Infertility and birth defects often arise due to improper genetic quality control during meiosis. Robert Weiss, Biomedical Sciences, and Marcus Smolka, Molecular Biology and Genetics, are resolving how the cellular DNA damage response ensures genetic quality control during meiosis and enables the efficient and accurate production of gametes.

To ensure the production of gametes without genetic defects, the genome of meiocytes is monitored by a set of evolutionarily conserved kinases, known as checkpoint kinases. These kinases sense damage to DNA or problems in chromosome pairing and, upon activation, can block meiotic progression and induce cell death.

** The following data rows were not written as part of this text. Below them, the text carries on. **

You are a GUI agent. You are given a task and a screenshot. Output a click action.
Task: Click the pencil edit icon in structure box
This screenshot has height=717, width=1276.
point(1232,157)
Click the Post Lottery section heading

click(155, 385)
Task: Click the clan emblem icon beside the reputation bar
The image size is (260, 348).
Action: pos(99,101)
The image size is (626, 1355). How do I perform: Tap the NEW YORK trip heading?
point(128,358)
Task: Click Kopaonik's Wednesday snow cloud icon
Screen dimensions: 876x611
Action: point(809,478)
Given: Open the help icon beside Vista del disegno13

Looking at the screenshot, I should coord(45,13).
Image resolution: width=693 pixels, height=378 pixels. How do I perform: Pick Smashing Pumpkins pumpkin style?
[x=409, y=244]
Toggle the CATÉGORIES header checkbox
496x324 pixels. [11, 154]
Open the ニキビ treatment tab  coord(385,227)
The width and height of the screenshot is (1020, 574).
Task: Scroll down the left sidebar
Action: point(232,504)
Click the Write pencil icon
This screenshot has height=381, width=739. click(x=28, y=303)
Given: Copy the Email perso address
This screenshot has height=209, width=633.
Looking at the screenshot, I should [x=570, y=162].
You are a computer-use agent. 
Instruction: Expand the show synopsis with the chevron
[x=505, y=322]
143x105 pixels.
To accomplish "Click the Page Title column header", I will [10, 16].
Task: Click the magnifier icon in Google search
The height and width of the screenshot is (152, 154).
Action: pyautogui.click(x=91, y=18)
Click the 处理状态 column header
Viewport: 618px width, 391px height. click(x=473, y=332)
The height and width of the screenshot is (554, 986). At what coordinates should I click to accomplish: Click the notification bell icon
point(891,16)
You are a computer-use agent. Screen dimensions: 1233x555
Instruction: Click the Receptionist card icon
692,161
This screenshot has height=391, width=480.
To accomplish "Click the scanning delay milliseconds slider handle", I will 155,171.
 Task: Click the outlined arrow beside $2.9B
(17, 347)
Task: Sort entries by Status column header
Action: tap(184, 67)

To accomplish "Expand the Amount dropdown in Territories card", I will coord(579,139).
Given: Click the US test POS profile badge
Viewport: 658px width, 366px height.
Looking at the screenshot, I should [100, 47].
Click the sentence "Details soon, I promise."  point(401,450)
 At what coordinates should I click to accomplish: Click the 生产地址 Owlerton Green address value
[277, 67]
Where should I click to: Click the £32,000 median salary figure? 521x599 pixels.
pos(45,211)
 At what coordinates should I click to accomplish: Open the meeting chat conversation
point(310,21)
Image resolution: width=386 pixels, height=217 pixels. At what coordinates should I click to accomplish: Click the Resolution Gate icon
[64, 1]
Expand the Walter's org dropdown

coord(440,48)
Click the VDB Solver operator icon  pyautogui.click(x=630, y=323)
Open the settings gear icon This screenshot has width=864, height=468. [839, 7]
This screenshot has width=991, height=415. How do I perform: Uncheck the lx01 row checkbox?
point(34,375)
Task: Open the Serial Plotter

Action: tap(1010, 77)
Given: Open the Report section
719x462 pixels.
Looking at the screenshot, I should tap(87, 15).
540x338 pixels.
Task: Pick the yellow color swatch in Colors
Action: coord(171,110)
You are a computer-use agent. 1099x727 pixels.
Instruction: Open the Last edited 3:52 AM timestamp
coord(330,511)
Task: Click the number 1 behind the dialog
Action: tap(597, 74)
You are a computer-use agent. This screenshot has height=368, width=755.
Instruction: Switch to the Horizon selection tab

How meiotic checkpoint signaling is regulated, however, is not understood, especially in mammals. Little is known about how checkpoint kinases can act as essential regulators of normal meiotic progression as well as effectors of quality control mechanisms that lead to cell death. This knowledge gap poses a major barrier for understanding the determinants of genetic quality control and how mis-regulation of checkpoint signaling may promote infertility.

The same pathways also mediate fundamental DNA repair and checkpoint functions in mitotic cells, sometimes deregulated in cancers. Researchers are targeting these pathways as an emerging strategy for cancer clinically treatment.

The findings will provide fundamental knowledge about DNA repair and DNA damage signaling mechanisms that have key roles in organismal development, cancer, and reproduction.

NIH Award Number: 1R01HD095296-01